> _TASKS TO PERFORM_:
**A.** Reproduce the passage of the Rogue River trip thread from "So, we figured" to "(Apr 10, 2015)" word for word.
**B.** In the Rogue River trip thread, which organization received a donation made in the original permit holder's honor?

> _PAGE EXTRACT_:
====================

# Rogue River! Highlight video



## Will Amette (Jan 28, 2017)

Four of us just got back from a really GREAT Rogue River trip that almost wasn't. 

Aside from some planning challenges, it was a great trip. One of the best. The biggest planning challenge was that the PH had to cancel due to a medical issue less than five days before launch. The group had already been undergoing some personnel changes, but this was a BIG one. The four of us left who still wanted to try to go started calling at 7:57 the next morning. I personally made 122 unsuccessful attempts. One of our people got through; Ryan said she could have the four permits, and he asked if he could call her back (it was busy). She said no problem to wait on hold. We had two days to plan the trip and pack meals. 

We had two kayaks (Gus and Jive) and Black Pearl Honeybee (NRS E-150). We also had a Tower paddle board that got brought out for about a quarter of the river miles or so. Flow was about 1900 CFS at Agness; about the same as our trip a couple weeks earlier. Weather was great. Smiles all day long. No smoke!

The only complaint was a clueless private group that insisted on crashing our camp with a group of 16 including a bunch of wild boys. There was another LARGE camp less than a half-mile downstream, but they insisted that they HAD to stop. That's fine, but then they set up their kitchen and a large tarp right in front of where we had set up our chairs under some shade trees to look at the river. We moved and found a tiny spot of shade in a bunch of willows. It was a nice way to get some of our privacy back. Then their boys kept coming through our part of the camp to fish and swim. Clueless! I ran into a commercial guide a couple days later who recognized us. He told us this group had just tried to camp with them at lower Kelsey; he said no. They were looking for upper Kelsey. He told them they came too far. They set up right across from the commercial group and made lots of noise all evening and all morning. Clueless! The commercial guide told us he thinks most private groups are pretty clueless, but he said our group gave him hope. 

Enjoy our highlights. I tried to embed the video here, but I must be doing something wrong.








While you're at it, check out one of our group who just couldn't stop surfing. I didn't want to include so much in the main video, but he can't stop smiling.

Big shout out to Orange Torpedo Trips/Whitewater Cowboys. As part of our planning, our group was, at one point, going to need to rent a third raft (or second depending on when during the planning we're talking). Whitewater Cowboys let us use our deposit towards our shuttles even though we were just a few days from launch. Thanks guys!


----------



## Will Amette (Jan 28, 2017)

The last detail:


The original permit holder refused to accept any repayment for the permits he had obtained and had to cancel. We paid for them a second time, but wanted to pay our share of the original trip. No go. He said he'd return any check we sent.


So, we figured a way. We took the cash and made a donation to American Whitewater in his honor. Just heard word that he's happy about that.


Yay!


----------



## jbomb (Apr 10, 2015)

I have my doubts about which was the clueless party based on this description alone.

Here is some relevant text from the Rogue River Info & Ethics page  




> Be prepared to share!
> o Large sites that can accommodate groups of 10-20 people are limited.
> o If you are a smaller group using a large site, please use one side of the site so you are
> prepared to share.
> ...


----------



## Will Amette (Jan 28, 2017)

====================

> _DATA_:
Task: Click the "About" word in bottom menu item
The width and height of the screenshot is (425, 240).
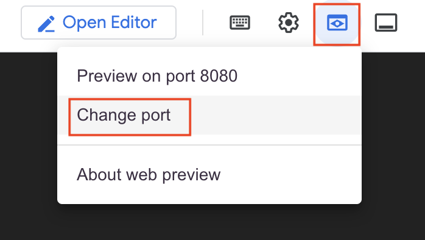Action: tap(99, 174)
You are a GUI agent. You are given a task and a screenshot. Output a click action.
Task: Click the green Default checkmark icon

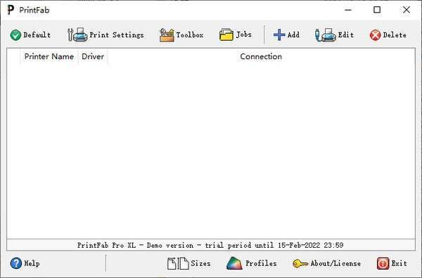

====================

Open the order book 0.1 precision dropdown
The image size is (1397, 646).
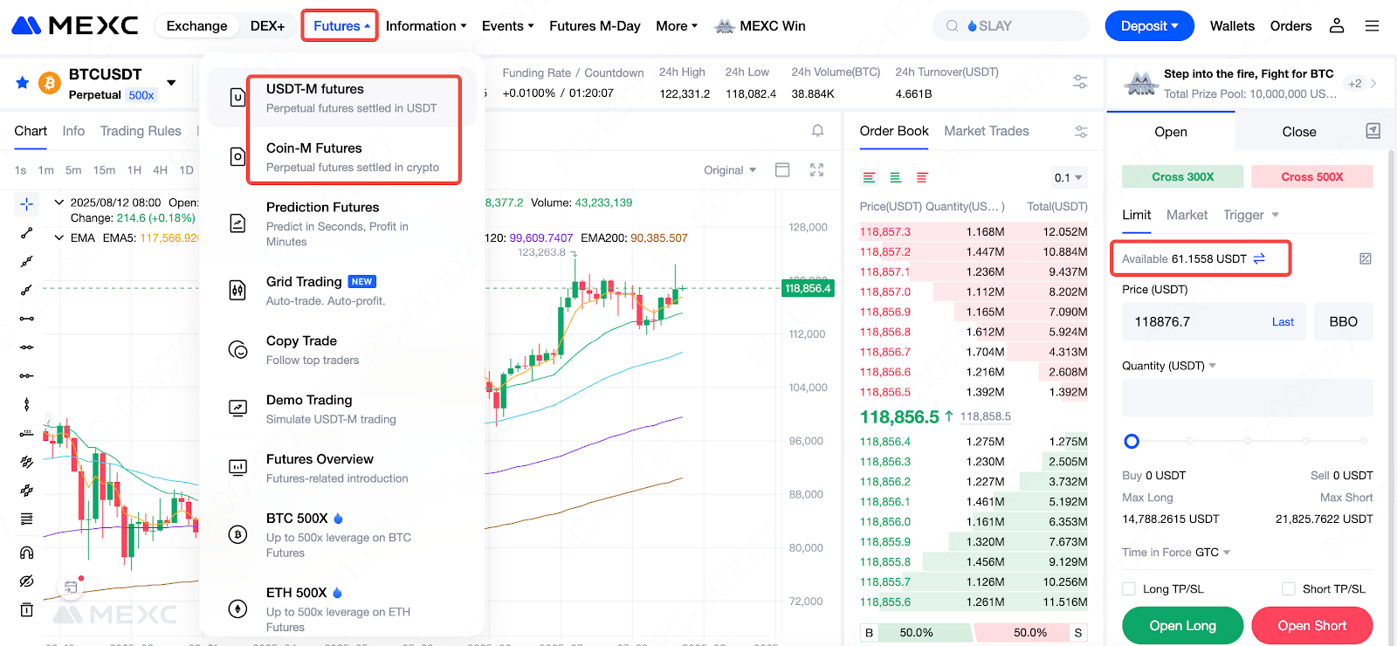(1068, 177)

====================

> _SOLUTIONS BELOW_:
**A.**
So, we figured a way. We took the cash and made a donation to American Whitewater in his honor. Just heard word that he's happy about that.


Yay!


----------



## jbomb (Apr 10, 2015)

**B.** American Whitewater